E sulle Unioni Civili il Pd perde Michela Marzano

Il deputato passa al Gruppo misto giudicando inaccettabile l'aver tolto i riferimenti a famiglia e stepchild adoption dalla legge

marzano

La filosofa italiana e deputata Michela Marzano in una foto di archivio – Credits: ANSA/Serena Campanini

Aver eliminato dalla legge sulle unioni civili ogni riferimento a famiglia e la stepchild adoption "rappresentano un vulnus per me difficile non solo da accettare, ma anche da giustificare pubblicamente". Così Michela Marzano, deputata e docente alla Sorbona, motiva e ufficializza in una lettera a Ettore Rosato la sua decisione di lasciare il gruppo del Pd. La lettera, pubblicata sul sito di "La Repubblica", è rilanciata dalla parlamentare nella sua pagina Facebook.
Una scelta di coerenza che la parlamentare aveva già preannunciato nei giorni scorsi (voterò sì alla legge ma poi mi dimetterò, aveva detto) e che aveva
provocato diversi inviti da parte dei dem a ripensarci.
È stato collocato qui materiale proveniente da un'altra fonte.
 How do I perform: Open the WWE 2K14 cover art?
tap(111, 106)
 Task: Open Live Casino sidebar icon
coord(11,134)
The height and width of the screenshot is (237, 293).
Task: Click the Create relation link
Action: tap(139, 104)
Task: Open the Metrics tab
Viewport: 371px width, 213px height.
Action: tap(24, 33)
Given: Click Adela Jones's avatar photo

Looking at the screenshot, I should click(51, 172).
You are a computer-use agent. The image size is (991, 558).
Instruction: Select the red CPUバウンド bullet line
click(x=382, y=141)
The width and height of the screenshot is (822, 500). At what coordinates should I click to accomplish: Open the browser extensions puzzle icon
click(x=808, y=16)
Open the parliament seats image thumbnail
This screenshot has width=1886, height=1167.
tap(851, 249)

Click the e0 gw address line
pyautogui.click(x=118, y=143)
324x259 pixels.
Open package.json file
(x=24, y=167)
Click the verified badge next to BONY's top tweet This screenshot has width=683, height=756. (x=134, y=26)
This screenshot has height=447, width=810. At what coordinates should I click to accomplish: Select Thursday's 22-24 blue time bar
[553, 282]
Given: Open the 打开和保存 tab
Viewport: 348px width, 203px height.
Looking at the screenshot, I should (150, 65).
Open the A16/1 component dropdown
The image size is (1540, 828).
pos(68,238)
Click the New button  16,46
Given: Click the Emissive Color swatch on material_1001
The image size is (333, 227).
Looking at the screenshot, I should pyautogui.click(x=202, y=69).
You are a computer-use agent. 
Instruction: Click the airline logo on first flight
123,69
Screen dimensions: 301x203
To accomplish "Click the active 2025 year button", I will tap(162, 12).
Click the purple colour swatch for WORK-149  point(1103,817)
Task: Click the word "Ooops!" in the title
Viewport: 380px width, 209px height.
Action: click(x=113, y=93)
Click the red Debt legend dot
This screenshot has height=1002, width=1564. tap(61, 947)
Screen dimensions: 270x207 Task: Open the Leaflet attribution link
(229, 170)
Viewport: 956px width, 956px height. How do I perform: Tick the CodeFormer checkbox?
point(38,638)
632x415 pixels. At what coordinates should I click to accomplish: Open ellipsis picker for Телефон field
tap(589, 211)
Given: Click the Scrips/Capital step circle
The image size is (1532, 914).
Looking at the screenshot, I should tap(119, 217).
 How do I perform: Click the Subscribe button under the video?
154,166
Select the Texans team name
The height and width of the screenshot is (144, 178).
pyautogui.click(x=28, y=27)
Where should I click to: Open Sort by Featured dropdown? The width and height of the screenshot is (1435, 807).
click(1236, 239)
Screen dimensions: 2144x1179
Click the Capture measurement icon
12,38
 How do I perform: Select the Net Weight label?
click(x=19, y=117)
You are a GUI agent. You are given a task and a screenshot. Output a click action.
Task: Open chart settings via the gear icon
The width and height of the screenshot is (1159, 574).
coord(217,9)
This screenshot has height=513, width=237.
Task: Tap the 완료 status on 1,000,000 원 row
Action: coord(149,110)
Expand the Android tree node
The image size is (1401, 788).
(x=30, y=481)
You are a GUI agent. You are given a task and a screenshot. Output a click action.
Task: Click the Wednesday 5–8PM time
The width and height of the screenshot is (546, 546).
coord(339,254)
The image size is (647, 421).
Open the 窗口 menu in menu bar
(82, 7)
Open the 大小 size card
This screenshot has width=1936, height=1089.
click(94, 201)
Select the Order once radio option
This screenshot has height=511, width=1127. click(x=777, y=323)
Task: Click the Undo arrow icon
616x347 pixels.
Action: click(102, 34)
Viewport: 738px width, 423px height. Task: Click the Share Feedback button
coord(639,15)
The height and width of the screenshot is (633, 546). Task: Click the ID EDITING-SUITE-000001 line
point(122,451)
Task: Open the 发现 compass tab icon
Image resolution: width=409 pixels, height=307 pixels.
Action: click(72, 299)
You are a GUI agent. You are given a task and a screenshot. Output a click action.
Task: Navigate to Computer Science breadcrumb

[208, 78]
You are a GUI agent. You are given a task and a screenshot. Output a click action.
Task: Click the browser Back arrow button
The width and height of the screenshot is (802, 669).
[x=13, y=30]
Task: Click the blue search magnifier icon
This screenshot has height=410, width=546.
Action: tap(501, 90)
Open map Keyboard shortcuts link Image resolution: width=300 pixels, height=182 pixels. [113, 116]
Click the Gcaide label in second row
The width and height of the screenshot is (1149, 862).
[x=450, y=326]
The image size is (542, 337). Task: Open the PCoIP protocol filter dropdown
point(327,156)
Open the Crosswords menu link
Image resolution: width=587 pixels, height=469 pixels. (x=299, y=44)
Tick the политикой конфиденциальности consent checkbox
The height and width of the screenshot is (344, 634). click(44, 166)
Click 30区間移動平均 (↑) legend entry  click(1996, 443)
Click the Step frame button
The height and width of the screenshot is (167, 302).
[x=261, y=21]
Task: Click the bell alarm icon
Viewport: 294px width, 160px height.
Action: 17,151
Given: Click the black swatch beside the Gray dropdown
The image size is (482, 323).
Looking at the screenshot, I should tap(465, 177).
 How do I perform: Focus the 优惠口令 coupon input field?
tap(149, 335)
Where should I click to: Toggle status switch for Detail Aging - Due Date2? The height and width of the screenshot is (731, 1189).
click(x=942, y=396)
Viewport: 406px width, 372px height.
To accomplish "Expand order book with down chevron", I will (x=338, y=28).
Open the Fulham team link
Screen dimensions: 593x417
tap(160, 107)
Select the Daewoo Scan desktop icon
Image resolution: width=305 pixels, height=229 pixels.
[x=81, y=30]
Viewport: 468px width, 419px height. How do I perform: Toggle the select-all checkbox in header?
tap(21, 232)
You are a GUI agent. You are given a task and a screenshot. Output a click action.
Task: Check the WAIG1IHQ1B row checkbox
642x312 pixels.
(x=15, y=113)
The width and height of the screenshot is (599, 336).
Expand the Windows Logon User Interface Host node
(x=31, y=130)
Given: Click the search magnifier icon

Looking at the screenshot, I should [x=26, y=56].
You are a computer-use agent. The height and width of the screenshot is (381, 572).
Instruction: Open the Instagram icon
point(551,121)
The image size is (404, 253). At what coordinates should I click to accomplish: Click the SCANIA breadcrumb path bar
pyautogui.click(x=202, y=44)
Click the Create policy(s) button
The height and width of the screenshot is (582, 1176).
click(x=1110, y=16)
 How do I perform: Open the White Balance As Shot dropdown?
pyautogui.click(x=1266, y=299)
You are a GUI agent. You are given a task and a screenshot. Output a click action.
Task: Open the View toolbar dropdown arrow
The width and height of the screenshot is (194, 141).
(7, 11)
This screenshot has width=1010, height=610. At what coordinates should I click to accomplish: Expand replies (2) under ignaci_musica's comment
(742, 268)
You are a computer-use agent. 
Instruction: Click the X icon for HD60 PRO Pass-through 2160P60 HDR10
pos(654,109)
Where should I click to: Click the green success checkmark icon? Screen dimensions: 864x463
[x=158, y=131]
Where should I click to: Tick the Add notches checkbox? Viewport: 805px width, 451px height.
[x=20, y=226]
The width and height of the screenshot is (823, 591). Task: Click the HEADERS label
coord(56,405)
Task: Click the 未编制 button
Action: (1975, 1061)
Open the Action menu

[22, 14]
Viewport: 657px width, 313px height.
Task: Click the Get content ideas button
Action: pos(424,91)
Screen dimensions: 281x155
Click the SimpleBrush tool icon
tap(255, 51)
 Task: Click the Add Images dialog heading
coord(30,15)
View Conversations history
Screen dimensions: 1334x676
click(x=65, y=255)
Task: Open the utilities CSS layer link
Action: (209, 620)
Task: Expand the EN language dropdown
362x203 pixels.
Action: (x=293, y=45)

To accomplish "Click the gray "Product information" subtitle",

Oggi l'addio definitivo.

- LEGGI ANCHE: Unioni Civili, 10 cose da sapere

Sui temi dei diritti e dell'etica - scrive la docente universitaria e filosofa nella lettera di dimissioni inviata al capogruppo Ettore Rosato - ho sempre detto e difeso gli stessi valori e gli stessi principi. E non me la sento, oggi, di non essere coerente con me stessa e con le mie battaglie per opportunità politica. Lo so che, sulle unioni civili, non si poteva forse fare diversamente e considero che sia importante per l'Italia avere finalmente una norma che garantisca e protegga le persone omosessuali. Aver però eliminato ogni riferimento a "famiglia" e "familiare" - parlando delle unioni civili come una semplice "specifica formazione sociale" - e aver
stralciato la "stepchild adoption" rappresentano un vulnus per me difficile non solo da accettare, ma anche da giustificare pubblicamente".